### What to work on
Copy the lines below word for word, with nothing changed.

### Supplied data

_____

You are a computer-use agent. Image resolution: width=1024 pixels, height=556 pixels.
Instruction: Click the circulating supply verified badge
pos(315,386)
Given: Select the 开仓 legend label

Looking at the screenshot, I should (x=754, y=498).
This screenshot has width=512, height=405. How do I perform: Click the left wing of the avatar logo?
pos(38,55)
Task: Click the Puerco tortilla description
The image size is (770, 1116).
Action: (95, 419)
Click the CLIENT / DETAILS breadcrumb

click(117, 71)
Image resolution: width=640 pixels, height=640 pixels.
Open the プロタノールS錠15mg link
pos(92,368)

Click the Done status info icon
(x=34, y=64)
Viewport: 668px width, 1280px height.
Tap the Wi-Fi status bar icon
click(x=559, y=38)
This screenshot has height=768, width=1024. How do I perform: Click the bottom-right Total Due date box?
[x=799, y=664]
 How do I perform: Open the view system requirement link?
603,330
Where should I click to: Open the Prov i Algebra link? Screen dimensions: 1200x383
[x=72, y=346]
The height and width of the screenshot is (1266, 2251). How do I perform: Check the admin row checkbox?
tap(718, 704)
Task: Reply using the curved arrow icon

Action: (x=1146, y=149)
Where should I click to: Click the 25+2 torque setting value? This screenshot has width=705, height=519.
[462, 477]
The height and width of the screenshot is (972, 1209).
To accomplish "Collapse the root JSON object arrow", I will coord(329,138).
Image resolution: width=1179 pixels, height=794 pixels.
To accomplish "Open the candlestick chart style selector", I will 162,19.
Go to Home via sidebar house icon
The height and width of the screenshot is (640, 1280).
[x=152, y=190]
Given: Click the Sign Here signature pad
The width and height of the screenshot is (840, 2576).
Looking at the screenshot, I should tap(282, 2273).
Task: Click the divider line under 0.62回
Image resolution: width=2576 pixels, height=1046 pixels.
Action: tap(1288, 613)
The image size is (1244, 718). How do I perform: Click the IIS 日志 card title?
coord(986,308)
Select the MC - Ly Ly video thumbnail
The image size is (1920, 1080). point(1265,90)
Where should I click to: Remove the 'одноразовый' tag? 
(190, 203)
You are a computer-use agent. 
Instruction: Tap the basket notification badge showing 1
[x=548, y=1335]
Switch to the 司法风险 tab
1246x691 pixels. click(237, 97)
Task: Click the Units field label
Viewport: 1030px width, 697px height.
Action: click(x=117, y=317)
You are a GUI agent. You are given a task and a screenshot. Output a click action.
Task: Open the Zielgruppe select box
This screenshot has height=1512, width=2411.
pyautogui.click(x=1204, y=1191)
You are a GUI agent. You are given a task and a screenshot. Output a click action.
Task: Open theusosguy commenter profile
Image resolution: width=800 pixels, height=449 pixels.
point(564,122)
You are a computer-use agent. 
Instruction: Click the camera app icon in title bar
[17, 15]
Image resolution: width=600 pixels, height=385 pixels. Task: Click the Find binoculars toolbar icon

_____

### Exercise response
You are a computer-use agent. Image resolution: width=1024 pixels, height=556 pixels.
Instruction: Click the circulating supply verified badge
pos(315,386)
Given: Select the 开仓 legend label

Looking at the screenshot, I should (x=754, y=498).
This screenshot has width=512, height=405. How do I perform: Click the left wing of the avatar logo?
pos(38,55)
Task: Click the Puerco tortilla description
The image size is (770, 1116).
Action: (95, 419)
Click the CLIENT / DETAILS breadcrumb

click(117, 71)
Image resolution: width=640 pixels, height=640 pixels.
Open the プロタノールS錠15mg link
pos(92,368)

Click the Done status info icon
(x=34, y=64)
Viewport: 668px width, 1280px height.
Tap the Wi-Fi status bar icon
click(x=559, y=38)
This screenshot has height=768, width=1024. How do I perform: Click the bottom-right Total Due date box?
[x=799, y=664]
 How do I perform: Open the view system requirement link?
603,330
Where should I click to: Open the Prov i Algebra link? Screen dimensions: 1200x383
[x=72, y=346]
The height and width of the screenshot is (1266, 2251). How do I perform: Check the admin row checkbox?
tap(718, 704)
Task: Reply using the curved arrow icon

Action: (x=1146, y=149)
Where should I click to: Click the 25+2 torque setting value? This screenshot has width=705, height=519.
[462, 477]
The height and width of the screenshot is (972, 1209).
To accomplish "Collapse the root JSON object arrow", I will coord(329,138).
Image resolution: width=1179 pixels, height=794 pixels.
To accomplish "Open the candlestick chart style selector", I will 162,19.
Go to Home via sidebar house icon
The height and width of the screenshot is (640, 1280).
[x=152, y=190]
Given: Click the Sign Here signature pad
The width and height of the screenshot is (840, 2576).
Looking at the screenshot, I should tap(282, 2273).
Task: Click the divider line under 0.62回
Image resolution: width=2576 pixels, height=1046 pixels.
Action: tap(1288, 613)
The image size is (1244, 718). How do I perform: Click the IIS 日志 card title?
coord(986,308)
Select the MC - Ly Ly video thumbnail
The image size is (1920, 1080). point(1265,90)
Where should I click to: Remove the 'одноразовый' tag? 
(190, 203)
You are a computer-use agent. 
Instruction: Tap the basket notification badge showing 1
[x=548, y=1335]
Switch to the 司法风险 tab
1246x691 pixels. click(237, 97)
Task: Click the Units field label
Viewport: 1030px width, 697px height.
Action: click(x=117, y=317)
You are a GUI agent. You are given a task and a screenshot. Output a click action.
Task: Open the Zielgruppe select box
This screenshot has height=1512, width=2411.
pyautogui.click(x=1204, y=1191)
You are a GUI agent. You are given a task and a screenshot. Output a click action.
Task: Open theusosguy commenter profile
Image resolution: width=800 pixels, height=449 pixels.
point(564,122)
You are a computer-use agent. 
Instruction: Click the camera app icon in title bar
[17, 15]
Image resolution: width=600 pixels, height=385 pixels. Task: Click the Find binoculars toolbar icon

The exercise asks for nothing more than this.